In 2004 Range Resources drilled the first discovery well in the Marcellus with the Renz #1 well in Washington County, Pa. Tony Gaudlip, vice president of operations planning for Range Resources, said the transition during that time from conventional to unconventional production resulted in stalled regulatory mandates.
“As the play got bigger and people recognized how big it could be, we recognized that water was going to be an issue, simply because of the magnitude,” Gaudlip said.
Just five years after the Renz #1 well was drilled, Range adopted large-scale water recycling in Pennsylvania and became the first company to achieve 100% water reuse, according to its 2018 Sustainability Report.
Similar to other operators in the Northeast, Range found water sources were prevalent and procuring water for fracturing jobs would not necessarily be a barrier. What would be a challenge, however, was disposing of the amount of water a gas well produces in the Appalachia.

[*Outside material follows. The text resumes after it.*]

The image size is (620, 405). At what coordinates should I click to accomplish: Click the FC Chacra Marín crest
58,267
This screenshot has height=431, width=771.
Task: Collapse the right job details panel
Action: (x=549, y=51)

“Disposal was recognized as an issue because there are no real disposal wells in Pennsylvania,” Gaudlip said. “You don’t have that option. Whereas in Texas you have 11,000 disposal wells. Here, at the time, you probably had three.”
In 2008 Range formed a group within its management structure to focus solely on water management.
“This is an unconventional gas play,” Gaudlip said. “We said, ‘Let’s look at this water from an unconventional viewpoint.’”
The result was Range’s water management group recognizing that it might be more beneficial to reuse it rather than send it to an injection well or a publically owned treatment facility where it would be reintroduced to waterways.
“Rather than pay to dispose of this water, why don’t we just reuse it?” Gaudlip said. “Let’s aggregate it like we would any water source and pump it downhole. We can get compatible friction reducers and see how it works. We just did a big pendulum swing from needing to source freshwater as our base fluid to reusing our produced water.”
What Range discovered with the take-all-comers approach to water procurement was that its wells performed just as well compared to its previous blends of freshwater. However, Range’s early water recycling methods resulted in their own challenges, specifically around logistics.
In 2014 Range again evaluated its water management operations and identified more opportunities for efficiencies, both in terms of cost and operations.
“Water was being trucked to a centralized treatment facility to be clarified, and then it was being trucked from there to an impoundment in the field,” Gaudlip said. “Then it was potentially being trucked to another frac job. It could have been moving one, two, three times. There’s a cost associated with that.”
Range’s in-house logistics and SCADA systems tracked every barrel of water running throughout the company’s operations as well as tank levels and where water was needed for a fracturing job. Eventually, the company eliminated a few steps and just delivered the flowback water directly to the next well site.
“There was only one movement,” Gaudlip said. “There are no treatment costs. You can see where your costs are being driven down because of that.”
Although the company recycles all of its produced water, it still needs to source additional water for its fracturing jobs. For that, Gaudlip said Range turns to the nearby Ohio River, from which it can get that water to its fracturing sites via an underground water pipeline network. He added that the amount of water drawn from the Ohio is “absolutely minimal” to the river’s flow rate.
“Our water use is nowhere near something that would impact downstream flow of the Ohio River,” he said.
In addition, Range created a water-sharing program with other operators in Pennsylvania, including measures that Gaudlip said help drive down costs and saved the company tens of millions of dollars.
“For our long-range plan, water operations and water infrastructure not only have a seat at the table, they have a voice in what we do,” he said. “We try to forecast every barrel that goes into a well and comes out of a well in every schedule we put together.”